Further, the ratio of zirconium hydroxide: fatty alcohol: organic peptide chelate: lauric acid polyoxyethylene ether 25-50: 5-20: 10-33: 8-22(wt), such as zirconium hydroxide: fatty alcohol: organic peptide chelate: lauric acid polyoxyethylene ether is 30-45: 8-15: 15-28: 10-18. Preferably, the fracturing cross-linking agent comprises the following components: 38 wt% of zirconium hydroxide, 12 wt% of fatty alcohol, 23 wt% of organic peptide chelate, 14 wt% of lauric acid polyoxyethylene ether and 13 wt% of water.

Drawings

FIG. 1 is a schematic structural diagram of example 2 of the present invention;

FIG. 2 is a schematic view of the structure of FIG. 1 from another angle;

FIG. 3 is a schematic view of the structure of FIG. 1 from another angle;

FIG. 4 is a partial structural sectional view of embodiment 2 of the present invention;

fig. 5 is a schematic structural view of an on-off filter cartridge according to embodiment 2 of the present invention;

FIG. 6 is a schematic view of the structure of FIG. 5 at another angle;

FIG. 7 is a diagram illustrating a state in which the filter cartridge is opened and closed to separate the first reaction chamber and the second reaction chamber in accordance with embodiment 2 of the present invention;

FIG. 8 is a diagram illustrating a state where the filter cartridge is opened and closed to communicate the first reaction chamber and the second reaction chamber in accordance with embodiment 2 of the present invention;

FIG. 9 is a schematic structural view of a premix mechanism in embodiment 2 of the present invention;

fig. 10 is a partial structural sectional view of a premix feed mechanism according to embodiment 2 of the present invention;

FIG. 11 is a partial cross-sectional view of a mixing drum of example 2 of the present invention;

FIG. 12 is a schematic view showing the structure of a spherical filter in example 2 of the present invention;

fig. 13 is an axial structural sectional view of a spherical filter according to example 2 of the present invention.

Detailed Description

Example 1

The embodiment discloses an oil well fracturing cross-linking agent: 38 wt% of zirconium hydroxide, 12 wt% of fatty alcohol, 23 wt% of organic peptide chelate, 14 wt% of lauric acid polyoxyethylene ether and 13 wt% of water. The performance of the product was tested as follows.
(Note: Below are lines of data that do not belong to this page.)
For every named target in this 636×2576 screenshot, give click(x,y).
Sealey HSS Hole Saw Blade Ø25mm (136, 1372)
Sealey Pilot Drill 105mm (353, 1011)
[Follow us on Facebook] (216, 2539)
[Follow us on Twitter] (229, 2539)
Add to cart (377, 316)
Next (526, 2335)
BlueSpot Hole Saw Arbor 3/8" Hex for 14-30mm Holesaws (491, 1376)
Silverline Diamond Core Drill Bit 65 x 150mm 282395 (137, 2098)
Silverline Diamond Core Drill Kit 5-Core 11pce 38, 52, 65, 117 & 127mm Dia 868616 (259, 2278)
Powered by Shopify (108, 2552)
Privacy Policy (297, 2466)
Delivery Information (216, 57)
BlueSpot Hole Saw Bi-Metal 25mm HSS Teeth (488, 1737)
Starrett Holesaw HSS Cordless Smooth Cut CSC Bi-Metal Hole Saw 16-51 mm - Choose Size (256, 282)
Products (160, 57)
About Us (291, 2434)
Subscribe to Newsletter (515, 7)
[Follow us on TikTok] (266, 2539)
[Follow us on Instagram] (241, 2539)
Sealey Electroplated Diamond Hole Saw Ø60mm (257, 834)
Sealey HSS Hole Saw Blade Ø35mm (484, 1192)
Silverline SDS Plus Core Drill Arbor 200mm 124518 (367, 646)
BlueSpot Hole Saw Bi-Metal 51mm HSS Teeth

Appearance of the product	Homogeneous liquid
Density (25 ℃) g/cm < 3 >	0.9-1.3
pH value (1.0% aqueous solution)	5.0-9.0
Crosslinking Properties	Good and can be hung
High heat resistance (C)	≥120

The more preferred cross-linking agent composition is: 38 wt% of zirconium hydroxide, 12 wt% of tert-butanol, peptide Asp-Glu and Ca ²⁺23 wt% of chelate, 14 wt% of lauric acid polyoxyethylene ether and 13 wt% of water.

Example 2

The embodiment discloses a preparation facilities of oil well fracturing cross-linking agent, as shown in fig. 1-4, it includes that upper end cover 10 is detachable reation kettle 1, is constructed baffle 2 in reation kettle 1, and this baffle 2 adopts the welding with reation kettle 1's fixed mode, and baffle 2 separates reation kettle 1 for first reaction chamber 3 and second reaction chamber 4. Wherein, the effect of first reaction chamber 3 and second reaction chamber 4 is used for synthesizing one dose of solution and two doses of solutions respectively, and in order to ensure at the in-process of synthesizing one dose of solution and two doses of solutions, feed liquid keeps the stirring state throughout in first reaction chamber 3 and the second reaction chamber 4, all be in the homogeneous mixing state with the feed liquid that realizes in two chambeies, be provided with rabbling mechanism respectively in first reaction chamber 3 and second reaction chamber 4, these two rabbling mechanisms are through the actuating mechanism drive of installing on reation kettle 1 end cover 10, and then stir the feed liquid in corresponding first reaction chamber 3 and the second reaction chamber 4 in step.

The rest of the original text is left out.